- _Your goal_: Your response should reproduce every line of the entries that contains the word "will".

== Data for this exercise ==

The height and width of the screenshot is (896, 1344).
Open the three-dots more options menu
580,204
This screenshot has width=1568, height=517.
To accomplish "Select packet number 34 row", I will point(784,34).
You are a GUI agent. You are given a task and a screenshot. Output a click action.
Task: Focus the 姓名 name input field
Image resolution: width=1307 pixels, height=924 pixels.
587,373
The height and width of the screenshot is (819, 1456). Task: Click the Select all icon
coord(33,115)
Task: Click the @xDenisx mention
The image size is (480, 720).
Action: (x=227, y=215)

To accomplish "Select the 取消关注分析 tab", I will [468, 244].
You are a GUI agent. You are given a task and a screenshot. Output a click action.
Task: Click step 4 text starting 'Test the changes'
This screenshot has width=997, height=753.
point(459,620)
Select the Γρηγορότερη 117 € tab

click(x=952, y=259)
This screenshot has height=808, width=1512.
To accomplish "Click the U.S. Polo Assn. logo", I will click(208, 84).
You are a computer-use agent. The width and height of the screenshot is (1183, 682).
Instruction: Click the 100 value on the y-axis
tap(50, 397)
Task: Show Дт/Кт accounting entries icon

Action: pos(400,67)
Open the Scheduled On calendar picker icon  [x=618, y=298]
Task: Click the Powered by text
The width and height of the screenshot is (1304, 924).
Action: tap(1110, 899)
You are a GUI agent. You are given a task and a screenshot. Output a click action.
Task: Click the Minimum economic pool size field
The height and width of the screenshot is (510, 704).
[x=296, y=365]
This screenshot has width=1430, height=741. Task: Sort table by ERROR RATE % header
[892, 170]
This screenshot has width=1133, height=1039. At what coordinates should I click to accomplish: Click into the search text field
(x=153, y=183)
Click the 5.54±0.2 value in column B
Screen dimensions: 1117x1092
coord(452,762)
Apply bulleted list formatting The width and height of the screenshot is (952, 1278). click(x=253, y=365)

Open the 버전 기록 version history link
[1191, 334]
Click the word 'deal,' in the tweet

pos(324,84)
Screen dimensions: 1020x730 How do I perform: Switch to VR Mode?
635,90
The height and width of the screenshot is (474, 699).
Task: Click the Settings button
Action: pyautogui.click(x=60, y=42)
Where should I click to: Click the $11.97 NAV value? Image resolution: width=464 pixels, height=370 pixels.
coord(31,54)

===

- _Response for this exercise_:
To accomplish "Select packet number 34 row", I will point(784,34).
To accomplish "Select the 取消关注分析 tab", I will [468, 244].
To accomplish "Click the U.S. Polo Assn. logo", I will click(208, 84).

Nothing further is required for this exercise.